-- START OF Provided material --

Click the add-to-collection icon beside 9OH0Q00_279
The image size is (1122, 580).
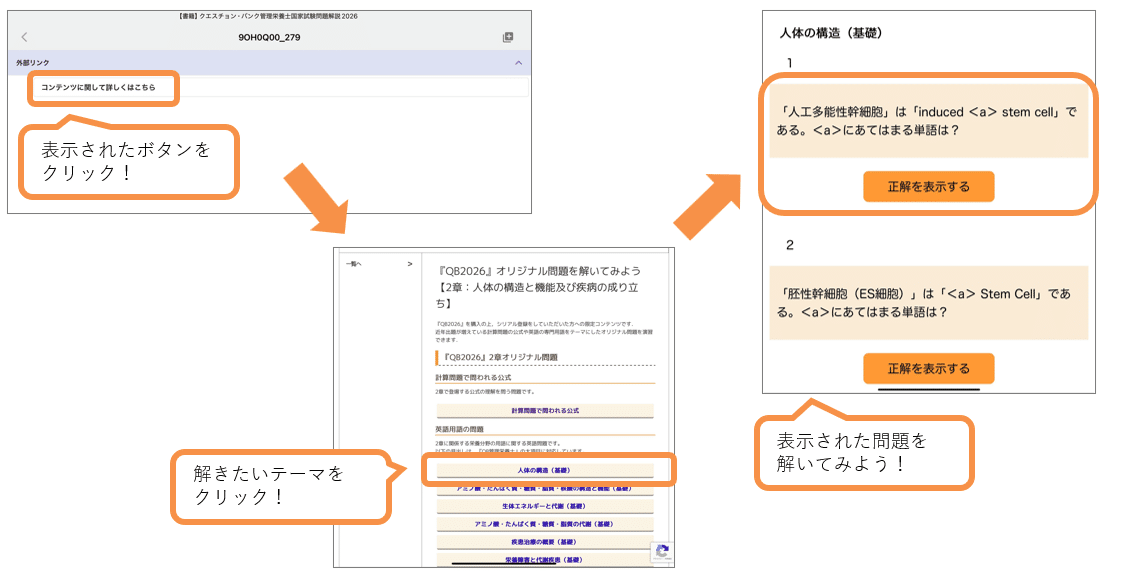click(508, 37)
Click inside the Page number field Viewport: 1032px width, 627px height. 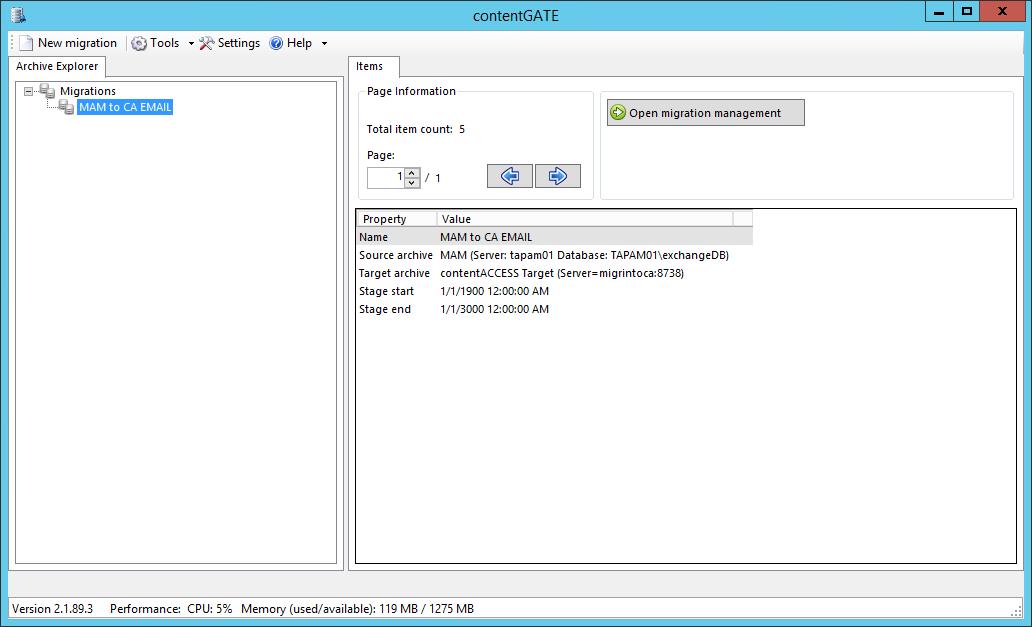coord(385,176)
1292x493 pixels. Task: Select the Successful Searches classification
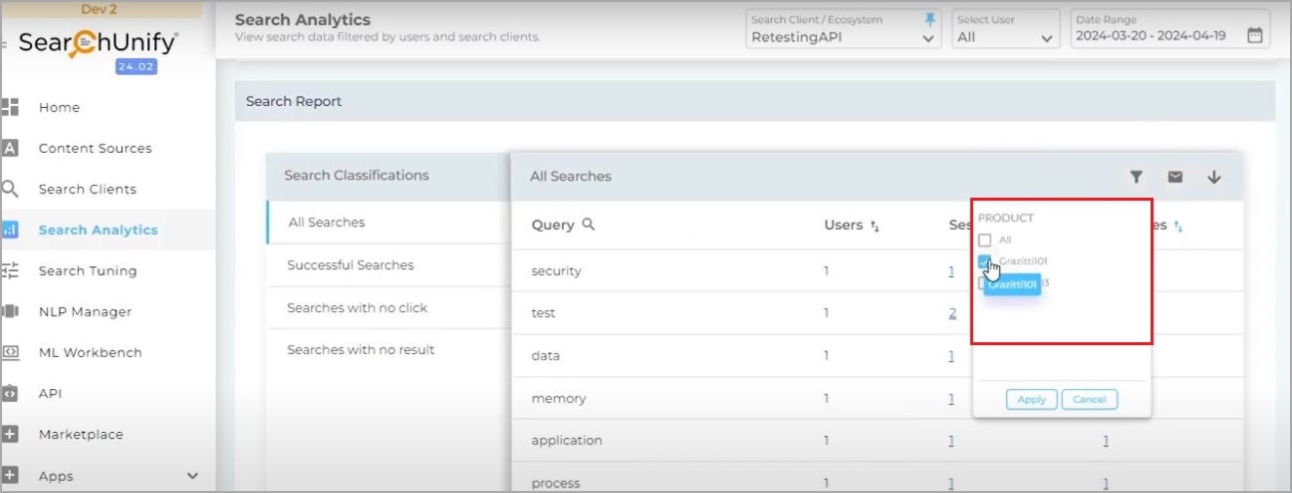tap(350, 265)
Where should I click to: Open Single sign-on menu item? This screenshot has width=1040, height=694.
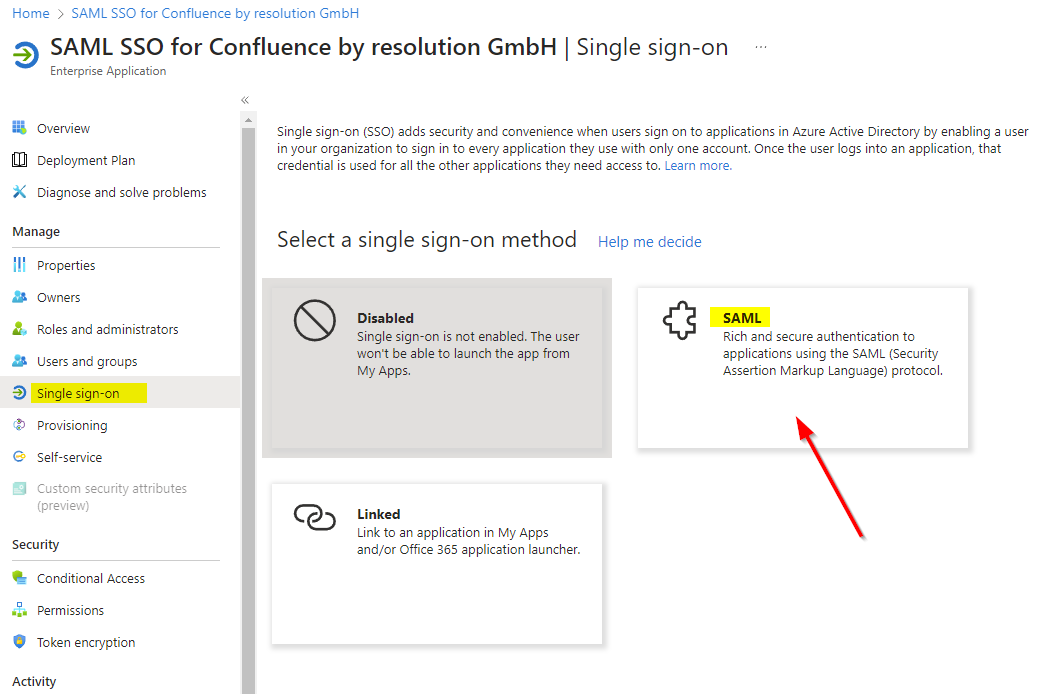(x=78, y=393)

-- END OF Provided material --

▶ Task
Lay out the lines as a Markdown table with the columns Number and Text, starting with the line containing "1292x493 pixels. Task: Select" and going on through the end of the rows. Omit blank lines and pictures.

▶ Output of the task
| Number | Text |
|---|---|
| 1 | 1292x493 pixels. Task: Select the Successful Searches classification |
| 2 | tap(350, 265) |
| 3 | Where should I click to: Open Single sign-on menu item? This screenshot has width=1040, height=694. |
| 4 | (x=78, y=393) |